Dataset extract: Begin
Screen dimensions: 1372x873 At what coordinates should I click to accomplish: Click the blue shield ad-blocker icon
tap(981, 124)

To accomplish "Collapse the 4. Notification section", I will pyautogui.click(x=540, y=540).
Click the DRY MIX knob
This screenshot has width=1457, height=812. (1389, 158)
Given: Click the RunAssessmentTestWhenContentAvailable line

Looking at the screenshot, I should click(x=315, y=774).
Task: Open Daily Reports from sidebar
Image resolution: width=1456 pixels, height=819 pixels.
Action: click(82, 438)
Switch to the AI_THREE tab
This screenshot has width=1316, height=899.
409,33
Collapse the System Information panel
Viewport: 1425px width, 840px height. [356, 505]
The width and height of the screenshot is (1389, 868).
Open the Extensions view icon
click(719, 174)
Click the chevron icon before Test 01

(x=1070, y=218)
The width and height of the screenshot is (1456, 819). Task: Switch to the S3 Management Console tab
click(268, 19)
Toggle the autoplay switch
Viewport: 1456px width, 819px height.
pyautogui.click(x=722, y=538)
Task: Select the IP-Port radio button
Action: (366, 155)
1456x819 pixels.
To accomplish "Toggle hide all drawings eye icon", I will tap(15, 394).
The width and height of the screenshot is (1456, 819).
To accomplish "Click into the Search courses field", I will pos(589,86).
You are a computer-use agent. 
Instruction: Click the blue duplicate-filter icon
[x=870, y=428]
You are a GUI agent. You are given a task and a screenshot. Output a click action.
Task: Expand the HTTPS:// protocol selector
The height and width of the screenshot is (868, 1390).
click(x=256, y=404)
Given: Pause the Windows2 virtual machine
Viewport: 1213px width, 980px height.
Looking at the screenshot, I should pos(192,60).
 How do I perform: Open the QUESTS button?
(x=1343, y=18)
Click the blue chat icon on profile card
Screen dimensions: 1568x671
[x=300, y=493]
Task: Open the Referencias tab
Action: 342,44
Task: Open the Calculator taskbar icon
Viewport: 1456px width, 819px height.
Dataset extract: End
The problem. Repeat all the entries word for word.

Your solution.
Screen dimensions: 1372x873 At what coordinates should I click to accomplish: Click the blue shield ad-blocker icon
tap(981, 124)

To accomplish "Collapse the 4. Notification section", I will pyautogui.click(x=540, y=540).
Click the DRY MIX knob
This screenshot has width=1457, height=812. (1389, 158)
Given: Click the RunAssessmentTestWhenContentAvailable line

Looking at the screenshot, I should click(x=315, y=774).
Task: Open Daily Reports from sidebar
Image resolution: width=1456 pixels, height=819 pixels.
Action: click(82, 438)
Switch to the AI_THREE tab
This screenshot has width=1316, height=899.
409,33
Collapse the System Information panel
Viewport: 1425px width, 840px height. [356, 505]
The width and height of the screenshot is (1389, 868).
Open the Extensions view icon
click(719, 174)
Click the chevron icon before Test 01

(x=1070, y=218)
The width and height of the screenshot is (1456, 819). Task: Switch to the S3 Management Console tab
click(268, 19)
Toggle the autoplay switch
Viewport: 1456px width, 819px height.
pyautogui.click(x=722, y=538)
Task: Select the IP-Port radio button
Action: (366, 155)
1456x819 pixels.
To accomplish "Toggle hide all drawings eye icon", I will tap(15, 394).
The width and height of the screenshot is (1456, 819).
To accomplish "Click into the Search courses field", I will pos(589,86).
You are a computer-use agent. 
Instruction: Click the blue duplicate-filter icon
[x=870, y=428]
You are a GUI agent. You are given a task and a screenshot. Output a click action.
Task: Expand the HTTPS:// protocol selector
The height and width of the screenshot is (868, 1390).
click(x=256, y=404)
Given: Pause the Windows2 virtual machine
Viewport: 1213px width, 980px height.
Looking at the screenshot, I should pos(192,60).
 How do I perform: Open the QUESTS button?
(x=1343, y=18)
Click the blue chat icon on profile card
Screen dimensions: 1568x671
[x=300, y=493]
Task: Open the Referencias tab
Action: 342,44
Task: Open the Calculator taskbar icon
Viewport: 1456px width, 819px height.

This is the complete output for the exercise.